As one of the larger research clusters in the Department, we cover the ever-growing, and ever more diverse, period of 20th-21st U.S. Literature. Faculty working in this cluster include José Aranda (Chicano/Chicana Literature, Latin American Studies), Krista Comer (Western U.S. Literature, Border Studies, the Global West, Popular Culture, Feminism, Public Humanities), Colleen Lamos (Modernist Prose and Poetry, Queer Theory), Susan Lurie (Contemporary U.S. Literature, Culture and Politics, Gender and Sexuality, Race and Ethnicity Studies), Nicole Waligora-Davis (African-American Literature and Culture, Black Intellectual History, Legal and Critical Race Studies), and Cary Wolfe (Modernism and Contemporary Literature, especially poetry, Environmental Humanities, Animal Studies, Systems Theory, Pragmatism).

Students working in the cluster have pursued recently dissertations on rethinking the genealogy of U.S. Pragmatism as a nascent posthumanism; indigeneity and the politics of Chicano/a cultural production; women’s sexual trauma and the Vietnam War; Dostoevsky, the grotesque, and modern southern fiction; religion, race and the holy land in U.S. literature 1820-1920; human rights discourse in contemporary Indian, Caribbean, and African literature; sound in African-American literature; the Mestizaje in the U.S. Latino/a imaginary; trauma and healing in Chicano/a literature; philosophical skepticism and the poetry of Frost, Stevens, and Ashbery; postwar American literature and poverty;, the aesthetics of self-production in Moore, Sitwell, and Barnes; and pedagogies of youth culture in hip-hop.

Faculty and graduate students in the cluster regularly participate in conferences such as the Society for Literature, Science, and the Arts, the Modern Language Association, the Comparative Literature Association, the American Literature Association, the American Studies Association, the Louisville Conference on Literature and Culture Since 1900, the Association for the Study of Literature and Environment, the Western Literature Association, Imagining America: Artists and Scholars in Public Life, and many others.

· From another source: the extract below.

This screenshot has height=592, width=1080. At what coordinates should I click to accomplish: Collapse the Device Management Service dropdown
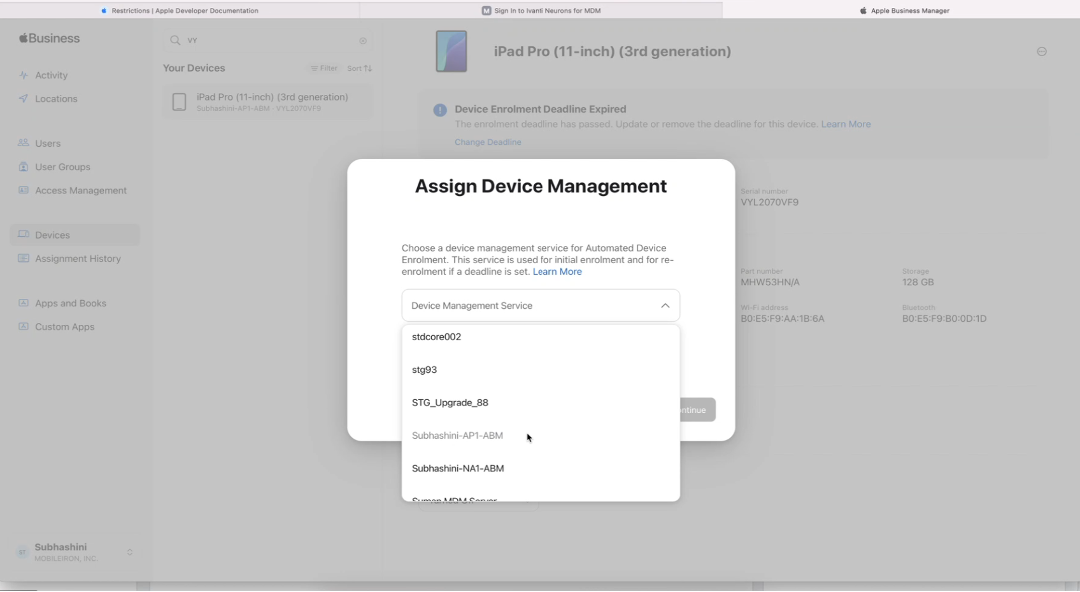[x=664, y=305]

Recent graduates have held tenure-track professor positions and postdoctoral fellowships at venues such at Texas Tech University, Columbia University, Dartmouth College, the University of Wollongong (Australia), Texas Southern University, Syracuse University, and the University of Houston, among others. Students have regularly published in journals such as American Literary History, Minnesota Review, English Language Notes, Culture, Theory, and Critique, American Literature, and the College Language Association.